The Real Stakes: Who Owns the Customer Relationship?

Strip away the technology and the legal manoeuvring, and this war is about something fundamental: who owns the customer relationship?

In the pre-internet era, the merchant owned it. You walked into a shop, you talked to the owner, you bought something. The relationship was direct. Then aggregators arrived — first eBay, then Amazon, then Google Shopping, then Instagram — and each one inserted themselves between the merchant and the customer. Each extraction layer took margin and data. Each one made the merchant a little more dependent and a little less informed about who their customers actually were.

Agentic commerce could go either way. If agents are truly merit-based — surfacing the best products for each individual consumer regardless of who pays for placement — then merchants get a shot at rebuilding direct relationships. A customer's AI agent might learn that they love your brand, prefer your sizing, trust your returns policy. That agent becomes an advocate for your business in a way that a Google search result never could.

But if agents become the new intermediaries — if OpenAI starts charging for placement, if Perplexity's business model depends on affiliate cuts, if the "merit-based" promise gives way to the same ad-funded model we already have — then we've just added another extraction layer. Another middleman between you and your customer. Another entity taking a slice of every transaction.

I've been through enough platform shifts to know which way this usually goes. The idealistic phase — where the new technology promises democratisation and meritocracy — always gives way to monetisation. Google's organic search results were genuinely meritocratic once, before ads consumed the top of every page. Amazon's marketplace was a level playing field once, before Sponsored Products became mandatory for visibility. Social media was organic reach once, before the algorithm demanded you pay to be seen.
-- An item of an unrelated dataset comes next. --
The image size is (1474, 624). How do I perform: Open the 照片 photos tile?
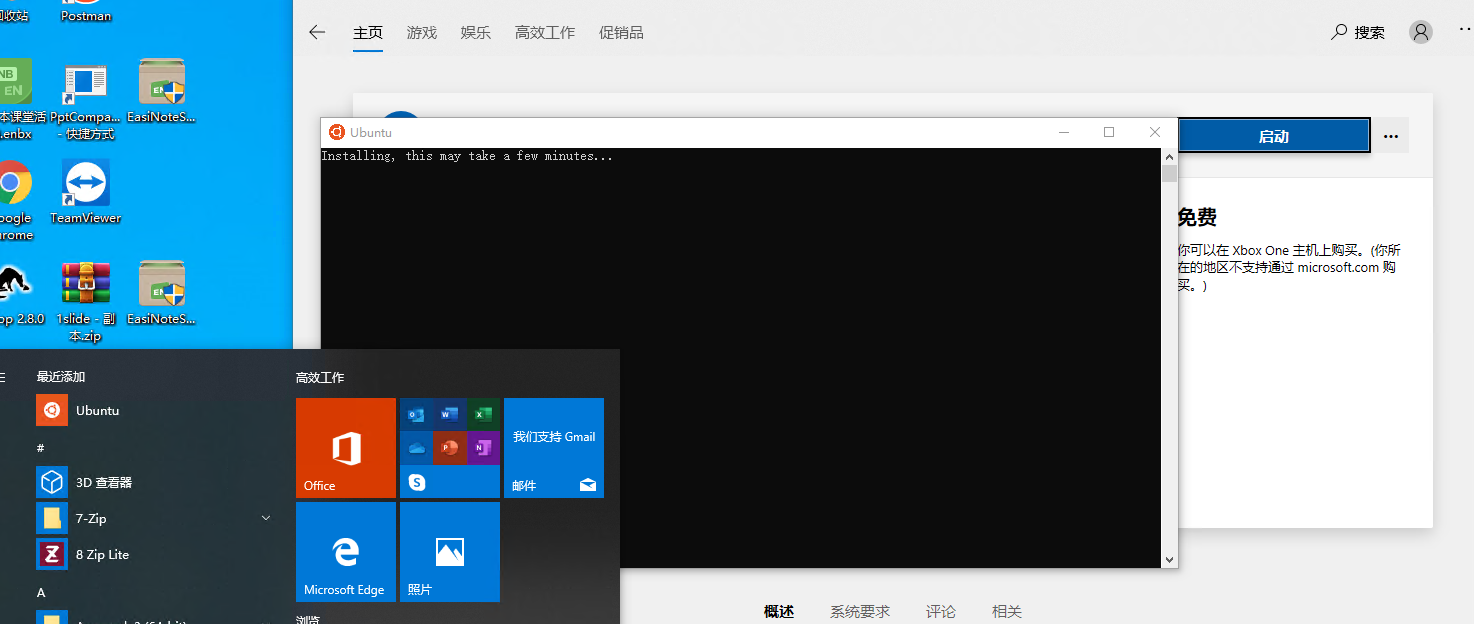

Agentic commerce will follow the same arc. The early days will feel democratic and exciting. Small brands will celebrate being surfaced by AI agents on merit alone. And then, slowly, the monetisation machinery will crank up. Preferred placement. Affiliate fees. Commission structures. Sponsored recommendations. The question isn't whether this happens — it's how fast, and who captures the economics when it does.

The Clock Is Ticking

Three years ago, the idea of an AI agent buying your groceries or choosing your running shoes felt like science fiction. Today, Shopify is building the infrastructure for it. Amazon is suing to stop it. OpenAI tried to own it and had to back off. A federal judge is setting legal precedent around it. Walmart and Target are quietly testing it.

This isn't theoretical any more. The front door war is happening now, and the winners will be decided by a combination of technology, legal rulings, consumer behaviour, and — most critically — which merchants actually prepared for it.

Finkelstein's 18% number keeps rattling around in my head. Only 18% of US retail is online. That means 82% of retail transactions are still happening in physical stores, untouched by any of this. The prize isn't just reshuffling existing online sales between platforms. It's capturing the other 82%. And whoever controls the front door when that happens — the AI agent, the search engine, the marketplace, the merchant's own site — will be the most valuable company in commerce.

That's what this war is really about. Not today's online sales. Tomorrow's everything sales.

If you're a merchant reading this, stop optimising last year's playbook. The rules are being rewritten. The front door is moving. And the companies doing the rewriting aren't waiting for your permission.

The question isn't whether AI agents will change how people shop. They already are. The question is whether you'll have any say in how your products show up when they do.